Nexon Co., Ltd., a Tokyo-based global producer, developer and operator of multiplayer online video games, recently named entertainment industry veteran Nick van Dyk as executive VP and chief strategy officer.
Van Dyk comes to Nexon from Activision Blizzard Studios, where he was president of the film and television division. Prior to that, he spent 10 years with the Walt Disney Company as senior VP of corporate strategy and business development, helping to acquire Pixar, Marvel and Lucasfilm. In van Dyk's new position, he will oversee global strategic planning, mergers and acquisitions, corporate development, franchise management and partnerships, Nexon said in a press release.
"Nexon is a unique global entertainment company with a rare and proven expertise in sustaining blockbuster properties at massive scale that routinely outperform others in the industry,” van Dyk said in the release. “We’re building a Los Angeles-based team to turbocharge Nexon’s tremendous growth opportunities in globally resonant IP and important platforms through which our audiences can engage with that IP. I'm thrilled to help Nexon achieve its goal of becoming one of the most successful media companies of the 21st century."
Nexon gave Van Dyk a third title – president of Los Angeles-based Nexon Film and Television, the company said.
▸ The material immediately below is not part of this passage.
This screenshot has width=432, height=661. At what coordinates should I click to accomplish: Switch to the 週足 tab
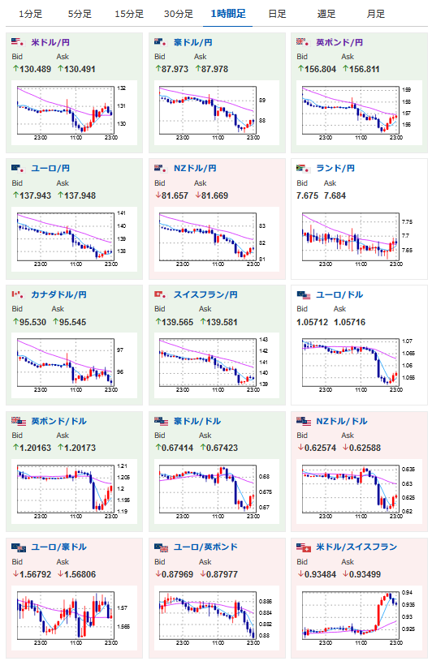(x=326, y=14)
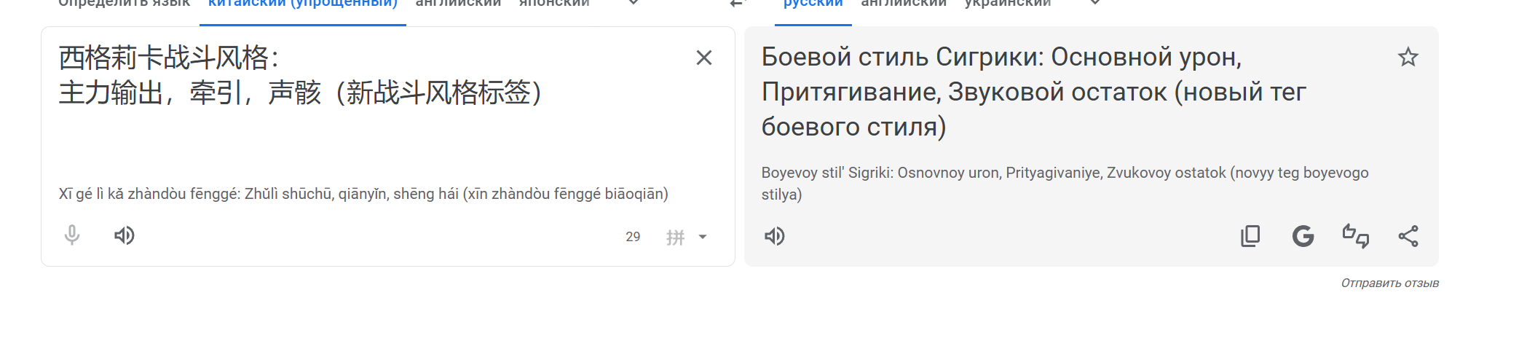Start voice input with the microphone
This screenshot has height=341, width=1535.
72,235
The new division will build on the value of the company's existing intellectual property, games such as Dungeon Fighter, The Kingdom of the Winds, MapleStory and KartRider, as well as new games to be developed by Nexon's Embark Studios in Stockholm, the company said.
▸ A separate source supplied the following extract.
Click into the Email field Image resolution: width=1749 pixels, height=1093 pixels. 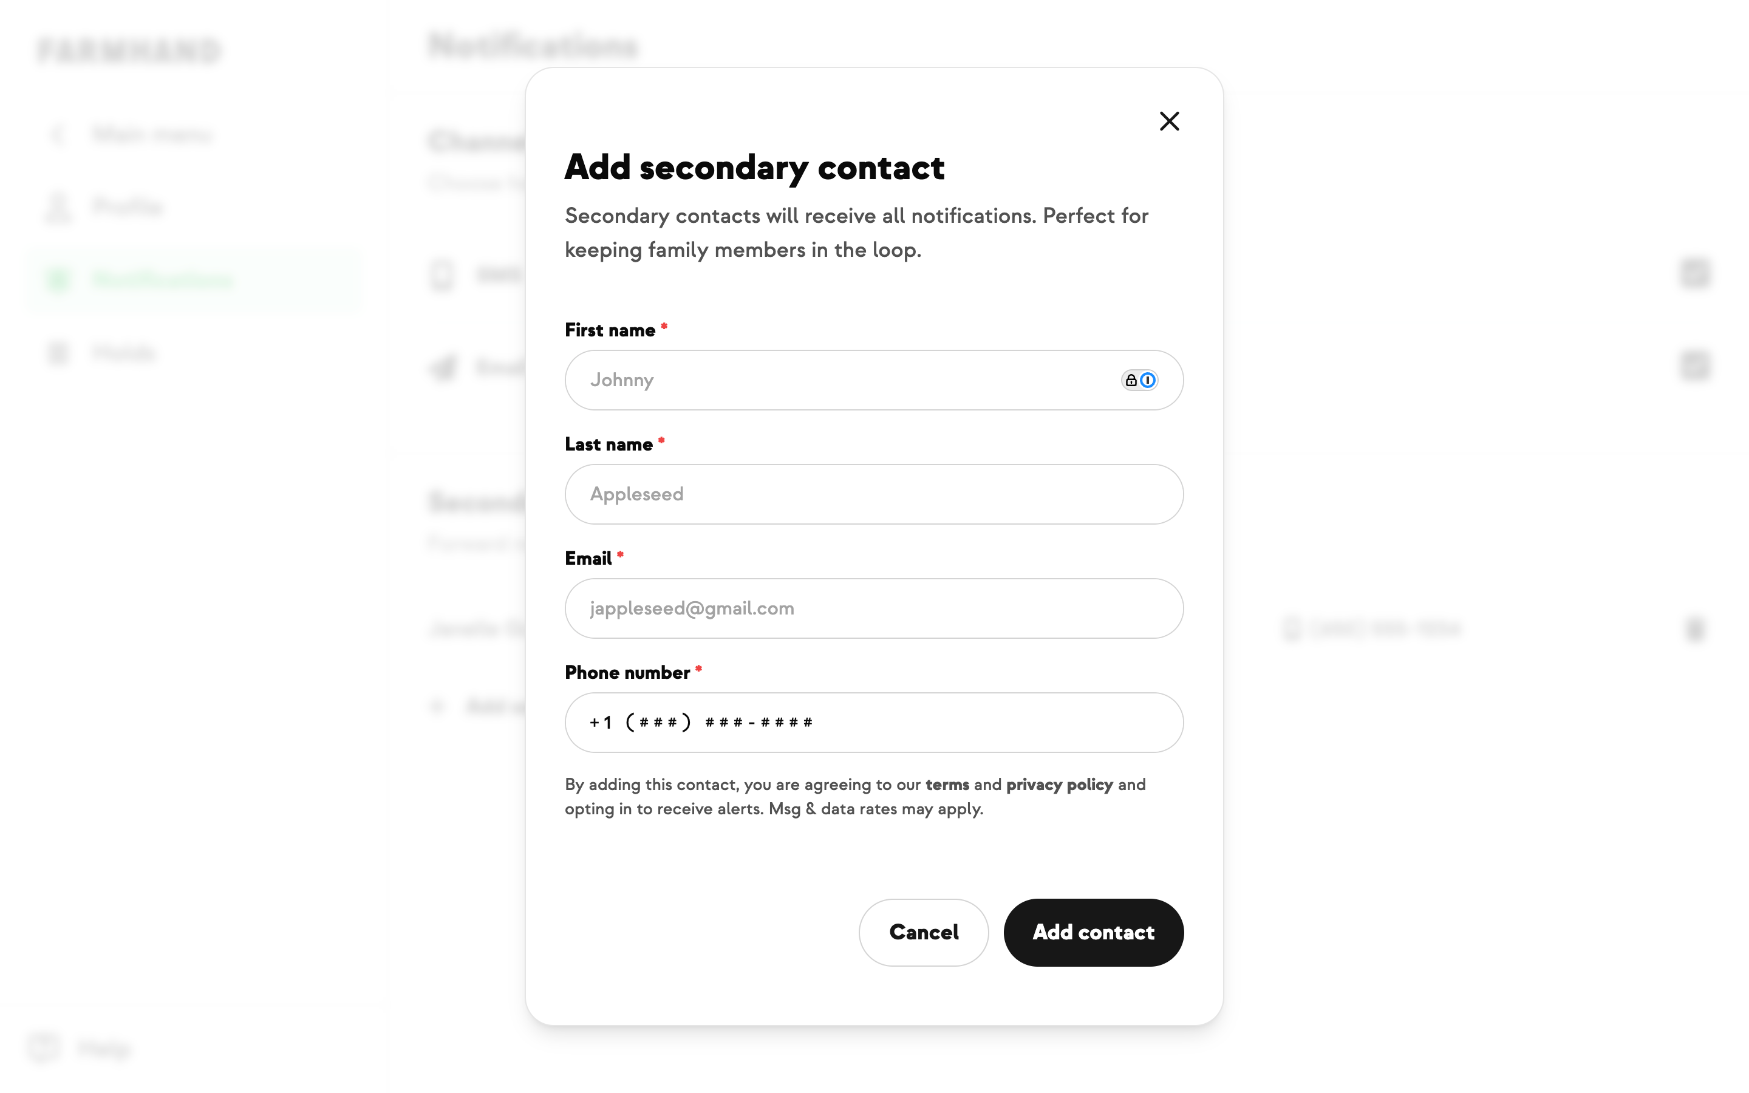(873, 609)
"At Walt Disney, Nick was a leader in building what is arguably the most successful IP strategy in entertainment history," Nexon CEO and President Owen Mahoney said in the release. "He created a film and television business for Activision and understands how cross-platform strategies can drive subscribers and engagement for the original property."
Founded in 1994, Nexon Co. Ltd. has more than 50 live games on multiple platforms available in over 190 countries, the company said.
Van Dyk and Mahoney have a long-range strategic plan for the new division, according to a recent interview the pair gave to Deadline.com. That strategy is to produce live-action and animated projects based on its games while being careful to stay true to the original properties.
“As an industry we are continuing to learn the power of this IP,” van Dyk told Deadline. "You have to strike a balance between broadening out and serving the core audience.”